Yuji went quiet, his gaze drifting back to the movie. He let out a small, huffed breath that wasn't quite a laugh. “It’s a long time to be alone, I guess. But it’s better than being the only one left at the end of the story. Unless...” He trailed off, giving you a sidelong glance that made your heart do a weird, unscientific stutter. “Unless I find someone stubborn and doesn't know when to quit.”
“I haven't been in a relationship like, ever,” you admitted eventually, pulling your knees up to your chest and looking anywhere but at him. “I’m basically married to my work. Information... media, they don't break your heart or grow old without you.”

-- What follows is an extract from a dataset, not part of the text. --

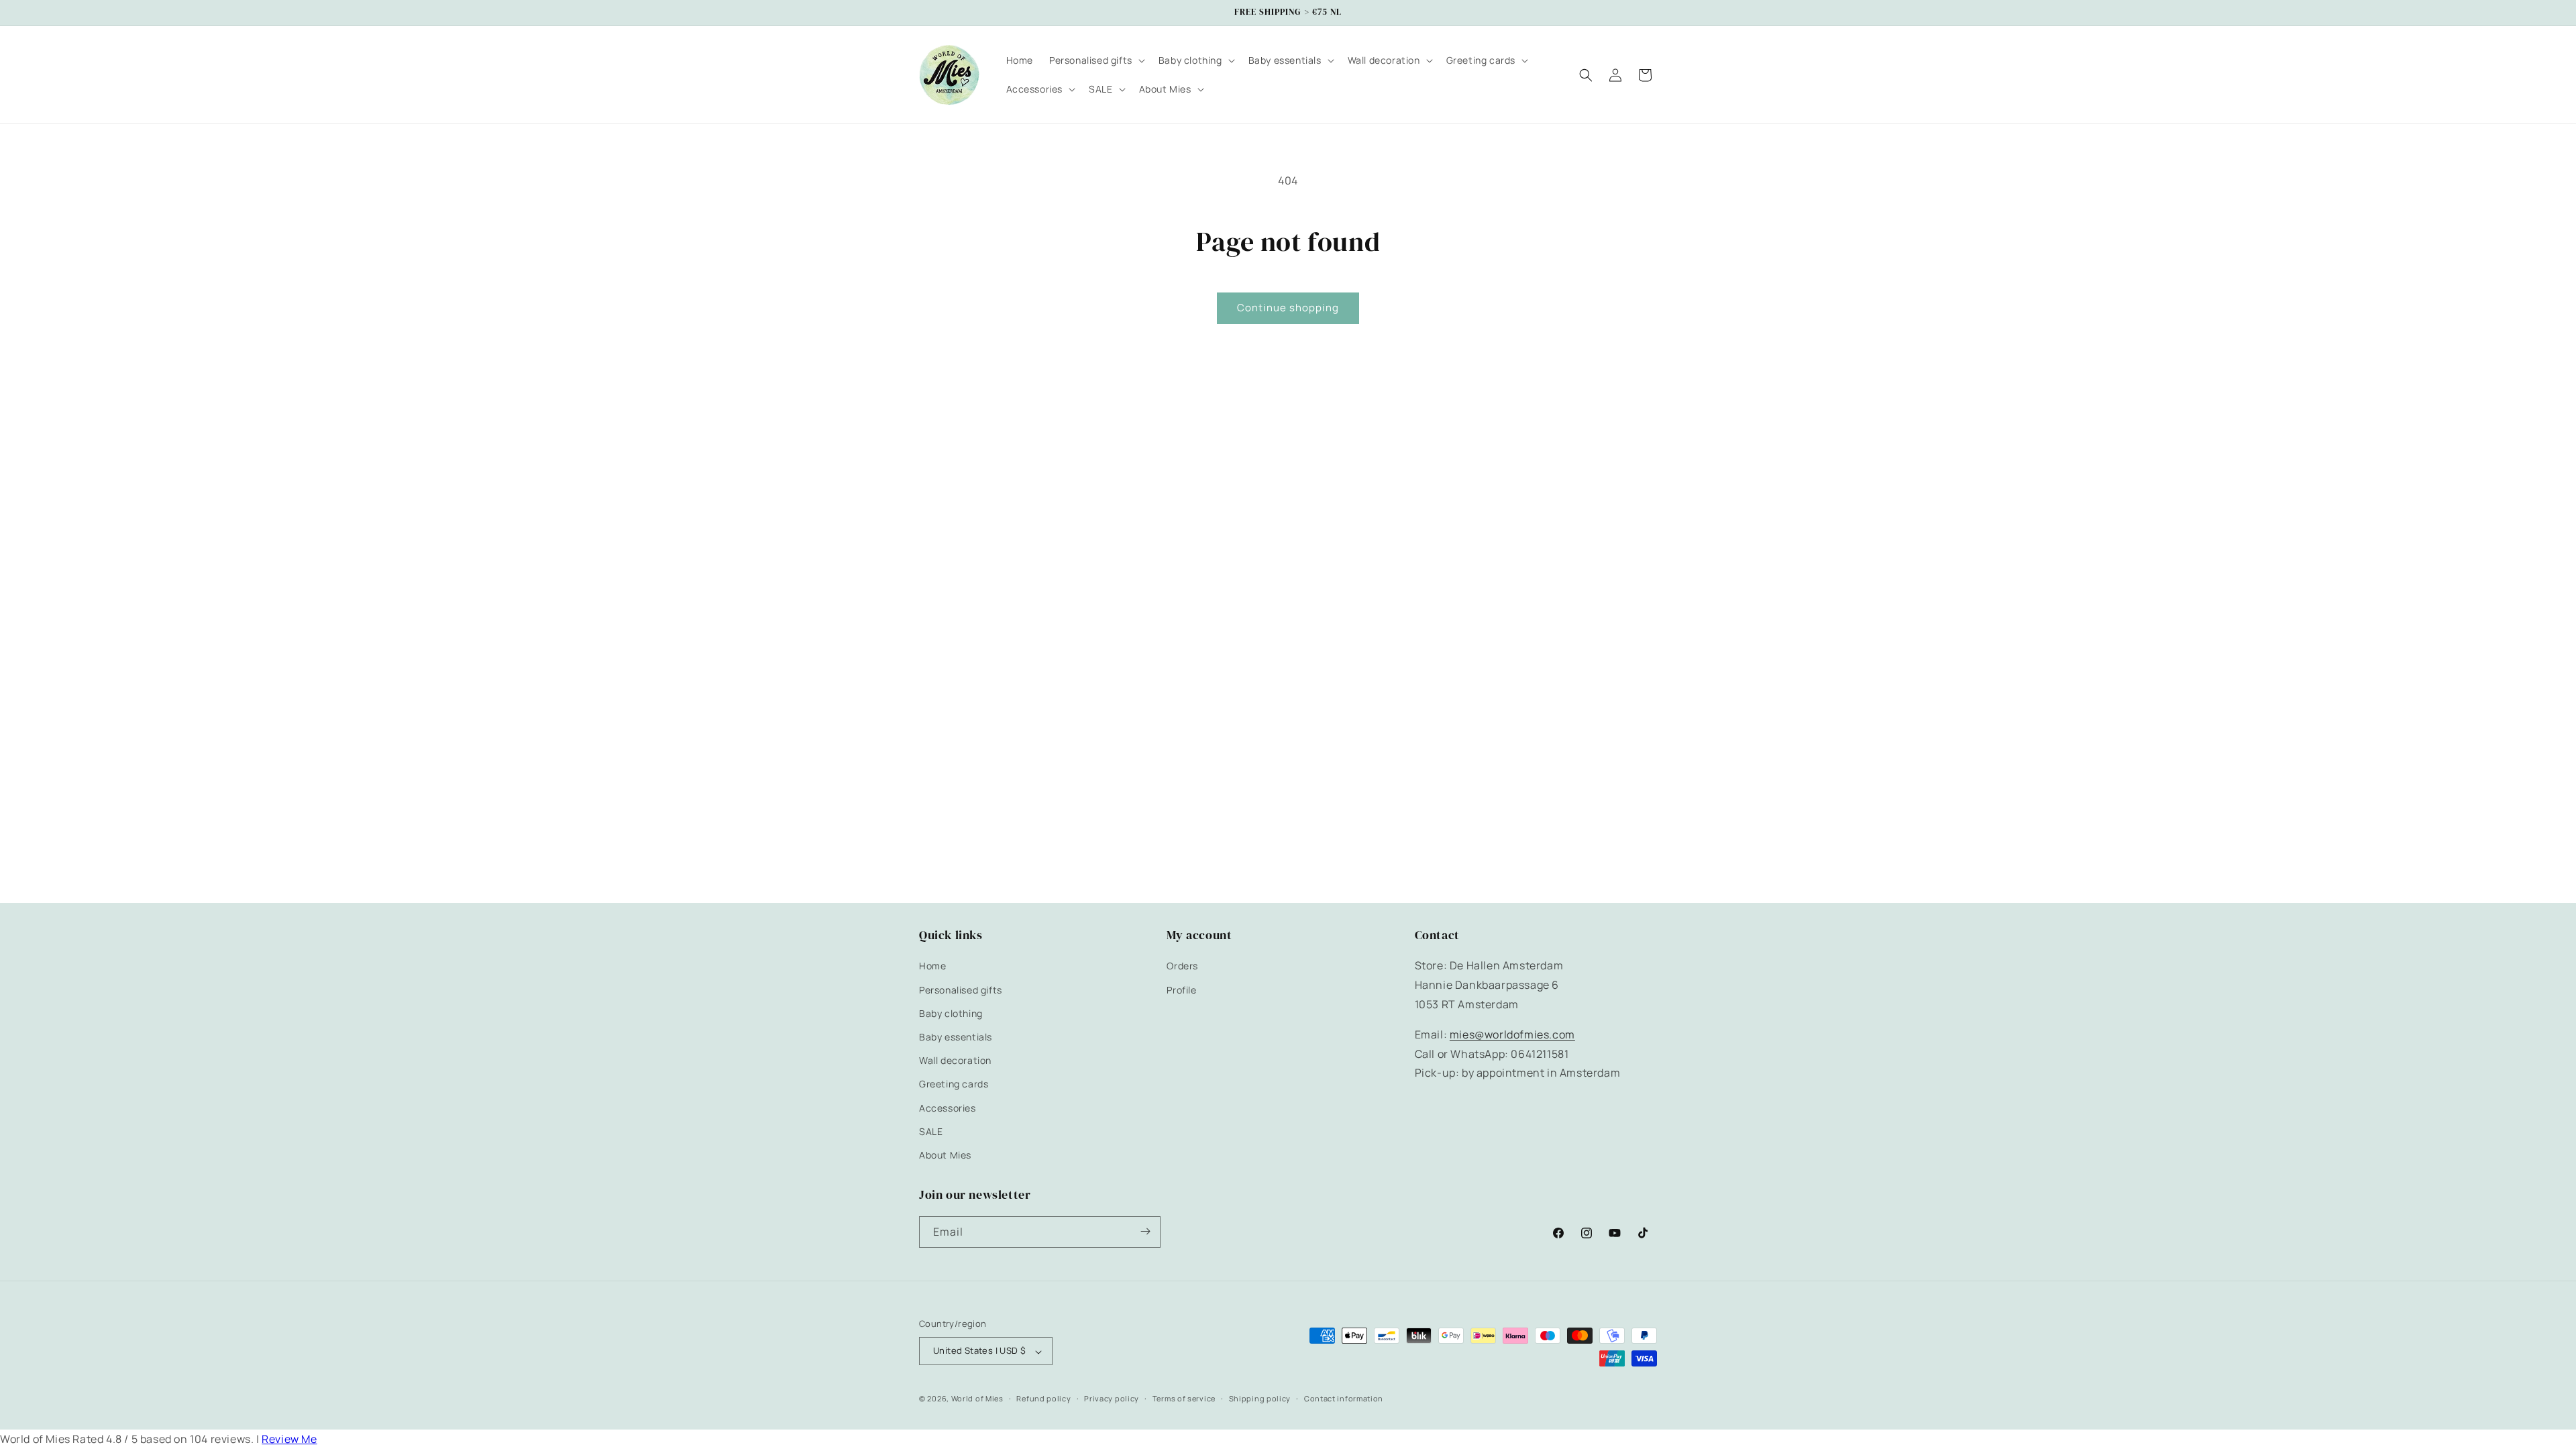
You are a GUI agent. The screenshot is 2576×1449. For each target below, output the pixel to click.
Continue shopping (1288, 308)
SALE (931, 1131)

Yuji hummed, a thoughtful sound that vibrated through the couch cushions. “First kiss?”
“I lost it to a jerk in high school,” you snapped, the memory of a mediocre school hallway encounter resurfacing with a sting of annoyance. “Not exactly the cinematic masterpiece you're watching on screen. Why?”
“Oh,” he said, his voice dropping into that quiet, neutral tone he used when he was actually being serious.
“What about you?” you countered, turning the tables. “Sixty-four years and you’re telling me you’ve never had some legendary romance?”
“I don't really have one,” he stated simply.
You nearly choked on a piece of popcorn. You turned fully toward him, your eyes wide with genuine shock. “But you’re sixty-four! You’ve had two entire lifetimes to find someone to stand in a rainy alleyway with! How is that even possible?”
Yuji shrugged, leaning his head back against the sofa. “I was a little busy dying and coming back to life for most of the first half. And the second half... well, I told you. It’s hard to start something when you know how the movie ends before the opening credits are even over.”
He looked at you then, a small, lopsided smile playing on his lips that didn't quite reach the ancient exhaustion in his eyes. “Besides, I guess I was waiting for someone who wouldn't be scared off by my taste in films and the things I encounter every day.”
“You know, uh...” You rub the back of your neck, suddenly feeling a little shy. “... I can be your friend,” you said softly, the professional walls you’d built around yourself finally crumbling. You looked at him and felt a pang of genuine empathy that no data point could ever capture. “I guess it’s a little lonely being sixty-four. Honestly... it’s already lonely enough for me at thirty-two.”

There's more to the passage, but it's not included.